Rolling Stone also noted that Wallen has been very busy with others. Charitable Initiatives: He performed in Georgia for the Brett Boyer Foundation in June and launched the More Than My Hometown Foundation in July to “help children, teens and teens find families who can provide warm and welcoming homes. magnets ”. Then, in September, he participated in a benefit concert with other country stars like Dierks Bentley, Cole Swindell and Breland that raised $ 725,000 for flood victims in Humphreys County, Tennessee.

The magazine said Wallen’s management had not made him available for comment. Page Six has also contacted his team.

TMZ posted a video in February of Wallen drunk telling a friend to “take care of that asshole” after a night out in Nashville. He later told Strahan, 49, that the video was taken at “72 hour from a 72 hour bender.”

Wallen was removed from WME following the scandal.

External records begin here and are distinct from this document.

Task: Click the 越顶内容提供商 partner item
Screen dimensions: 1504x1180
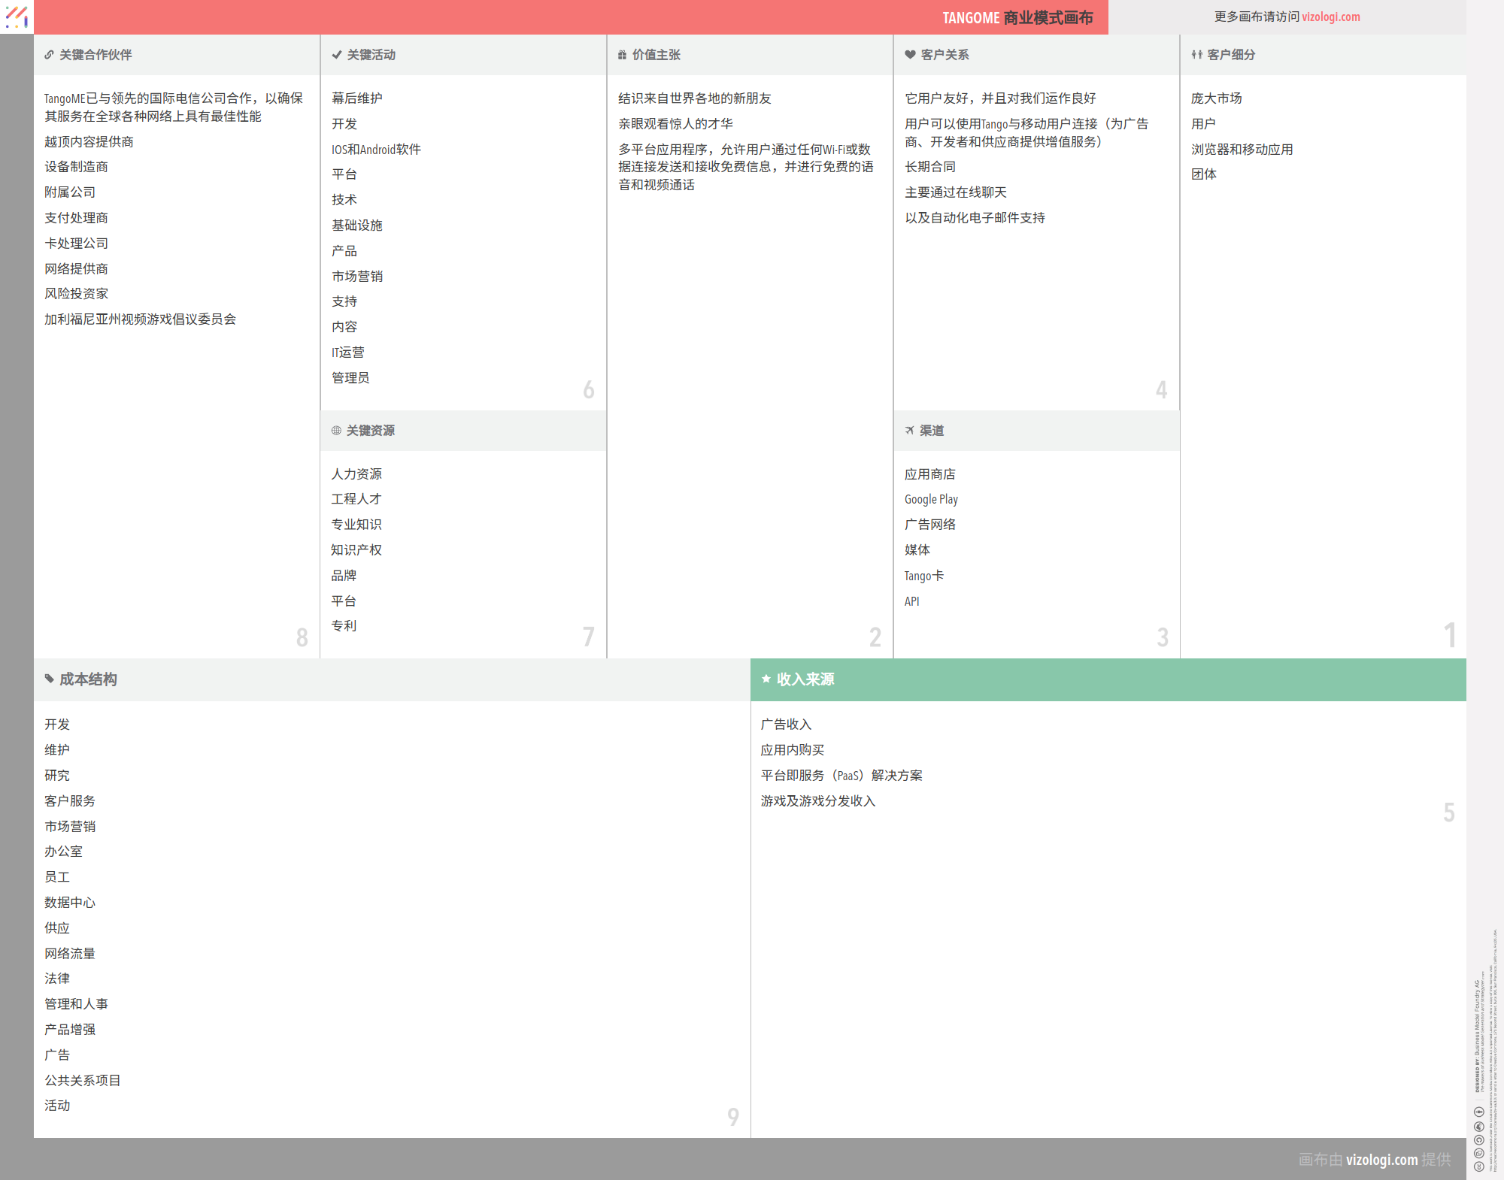Action: [x=89, y=142]
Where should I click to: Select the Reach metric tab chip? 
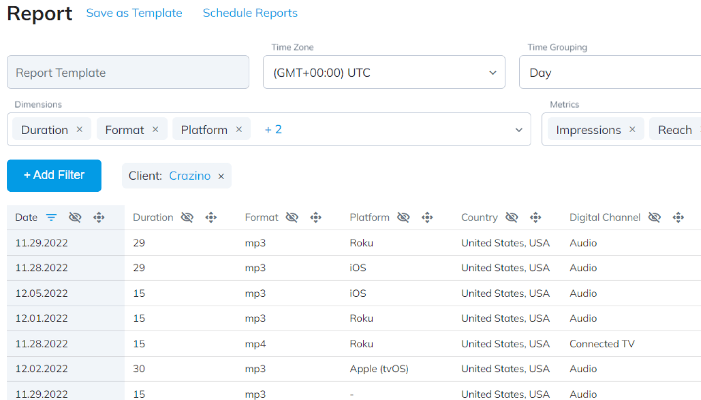pyautogui.click(x=675, y=129)
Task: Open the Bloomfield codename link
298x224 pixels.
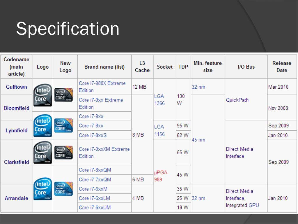Action: (x=17, y=108)
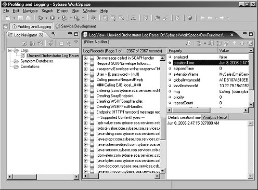The image size is (258, 190).
Task: Open the Run toolbar button dropdown arrow
Action: (x=58, y=18)
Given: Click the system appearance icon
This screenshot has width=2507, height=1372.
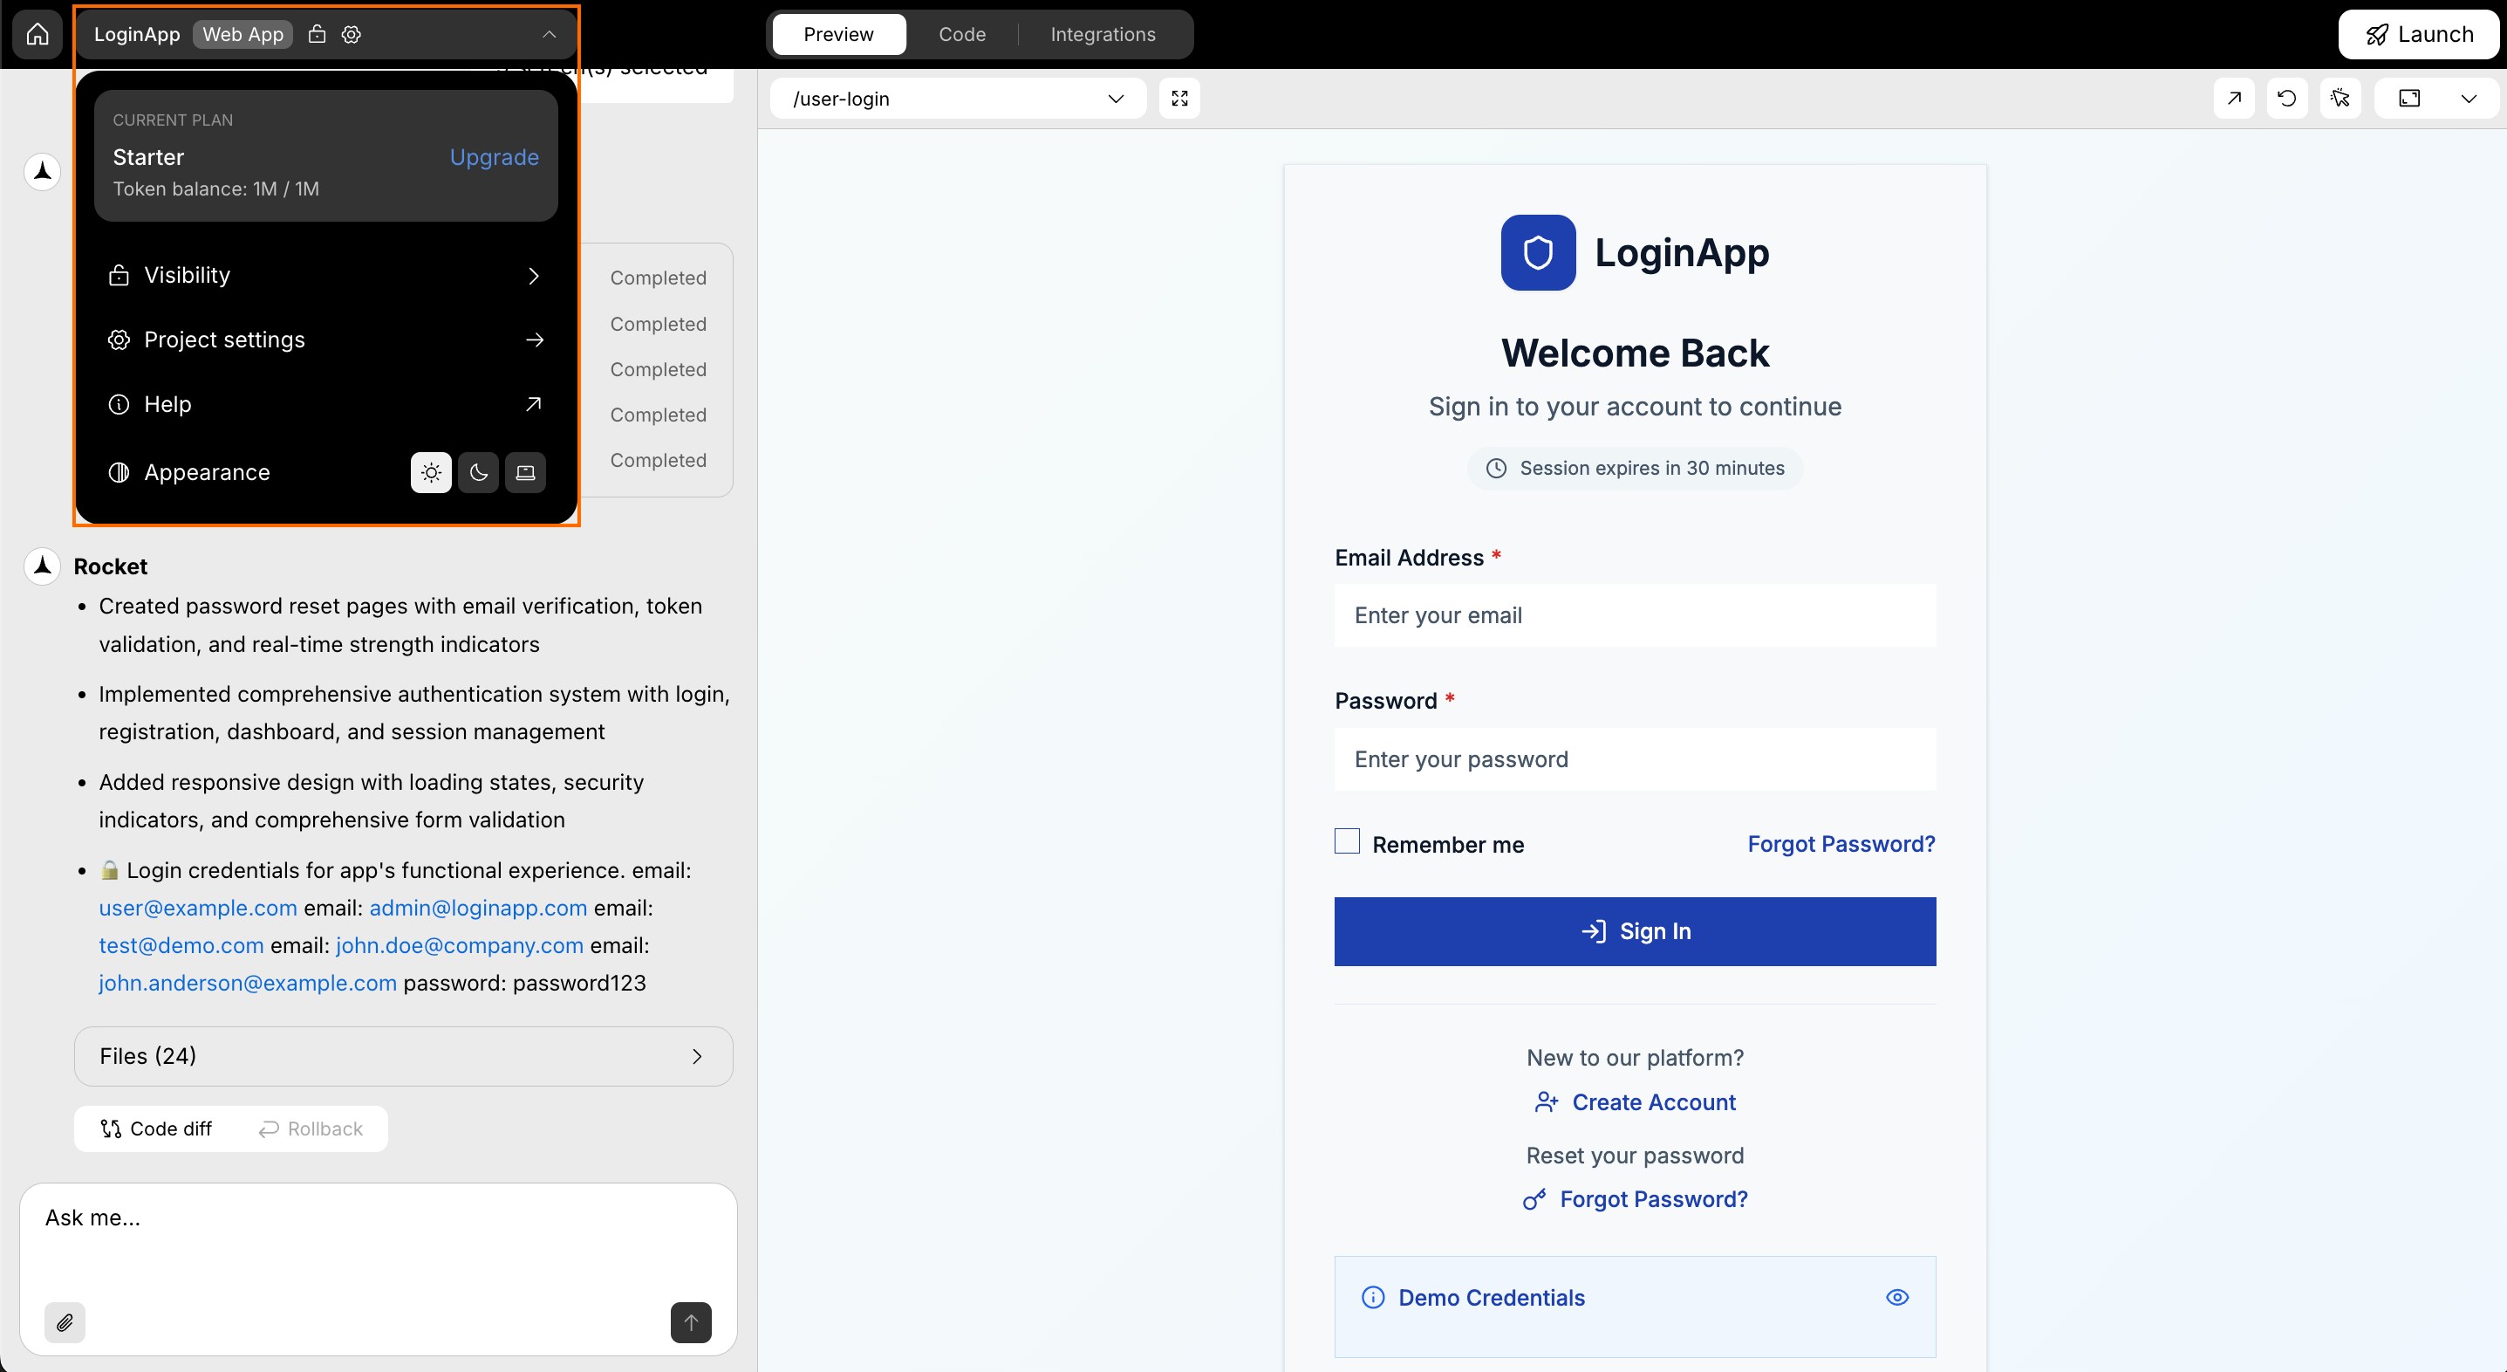Looking at the screenshot, I should [526, 472].
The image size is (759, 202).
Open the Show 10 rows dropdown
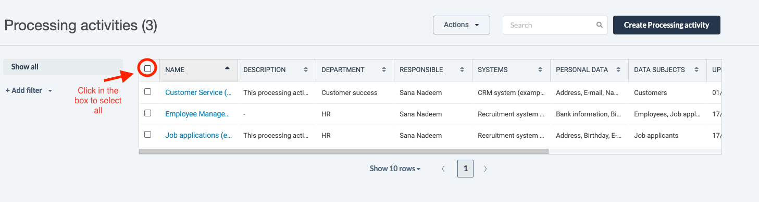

CMT removed his videos, and the Academy of Country Music and the Country Music Association disqualified him from their annual awards show. But while his label, Big Loud Records, “suspended” his contract in February, he lifted the ban in May.

It wasn’t even the first time Wallen’s party had gotten him in trouble: he was pulled from the “Saturday Night Live” scene in October after a video of him at a bar without a mask surfaced in the middle. of the coronavirus pandemic.